[coggins@cs.unc.edu: Re: divorce language from objects?]

Dave Mills (dmills@noao.edu)
Thu, 19 Sep 96 11:42:47 MST

>you see, I've come to believe that the concept of prototyping is a red
>herring. Working software is too valuable to throw it away to start
>over again to develop the "real thing", so what begins as a
>"prototype" often becomes the "real thing" after an identity
>transformation. As soon as the prototype is perceived to be useful,
>it's not a prototype any more. So I resist the separation of
>prototyping from development of real products or doing real work.

I agree. The end-user effectivley prototypes their own version of
a reduction package by selecting run-time parameters and experimenting
with different modules. I would like to see this occupy more
importance during the development process

>What may serve the need is a distributed software environment in which
>component capabilities run as separate programs, perhaps on different
>coputer systems. The components are built using a large, shared class
>library that defines the data types used by all the components. This
>class library defines the gaming table; you have to ante up (by learning
>how to use the big class library) in order to be allowed to play.
>The components interact via the network. The operation of the components
>is controlled by another distributed component that does *not* need to be
>built from the large class library, but rather simply communicates
>instructions to the computational components. These would include
>data manipulation instructions like "Ask *that* component to send you
>its third image" as well as computational instructions like "Take the FFT
>of your second image".

I am interested in a model where every function invocation or dataset appears
to be a seperate CPU dedicated to that object. Thus a user/ scripting language / gui
could ask an object

What are you

The object would reply code, data (others ?)

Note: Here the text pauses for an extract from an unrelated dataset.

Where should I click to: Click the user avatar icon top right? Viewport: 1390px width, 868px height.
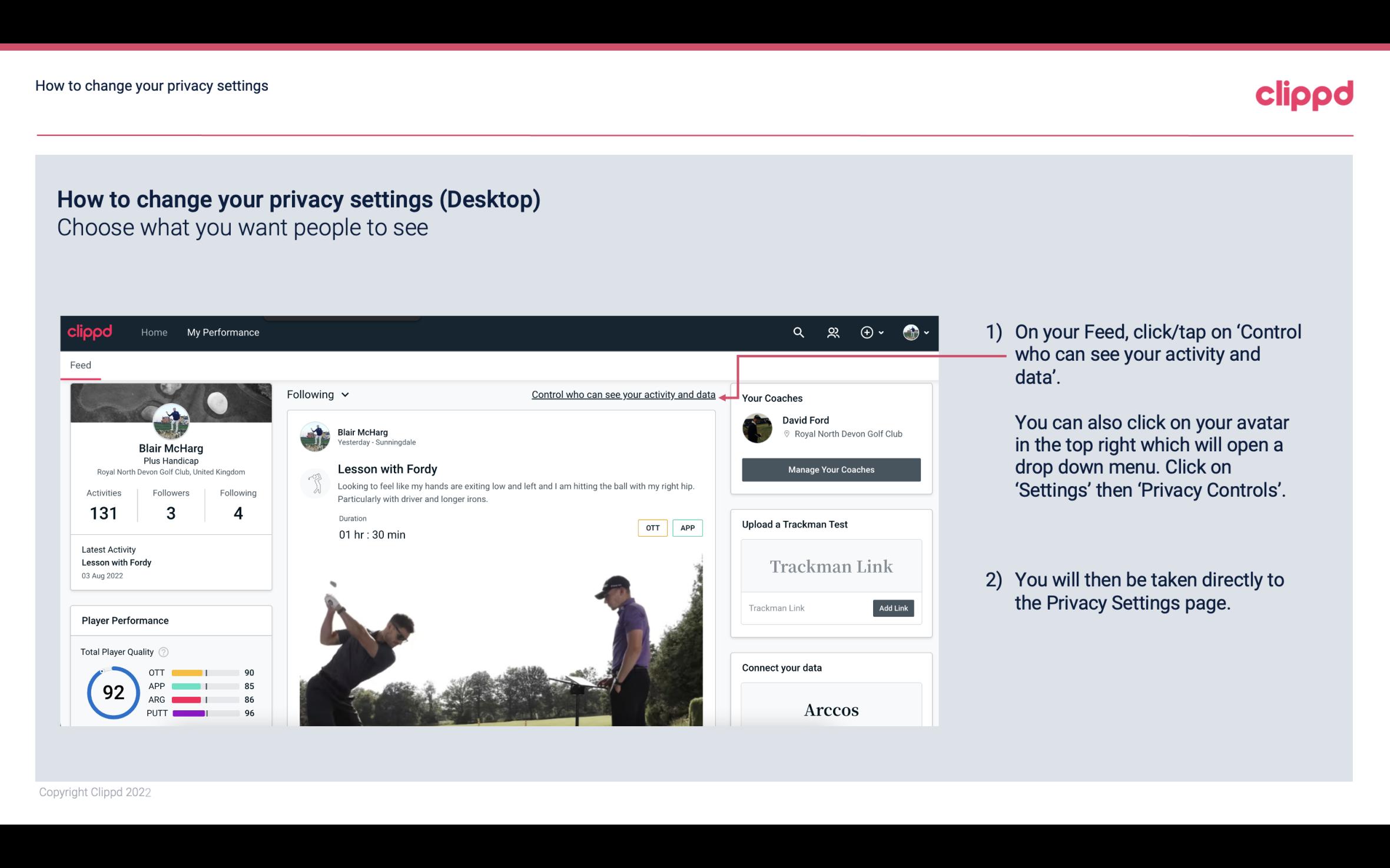click(x=910, y=332)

For code objects, various queries would be possible, Some
would be mandatory ie

Originator (possibly a PGP key)

Replies would detail the datatypes using primitive standard
descriptors (ascii, unicode, byte, i4, ieee-r8, 2d, composite)
and their status (required, optional, defaults available,
session history etc). Composite datatypes would support domain
specific (eg querying a FITS object using the science domain
would reply "I am FITS" or "I am CDF" or whatever)
queries about their contents. Some of these queries would
normally be used to automatically populate some of
the other arguments (like image dimensions, units etc)

I strongly believe that providing the ability for an
external interface to `burrow' into an object (until it
reaches datatypes it can understand) is vital to avoid
limiting future potential. (eg Intelligent domain
specific search engines (a'la Yahoo) which can locate
both data and code as it becomes available).

>I have a small working version of such a thing now, and it looks
>really sweet.

I look forward to hearing more about it.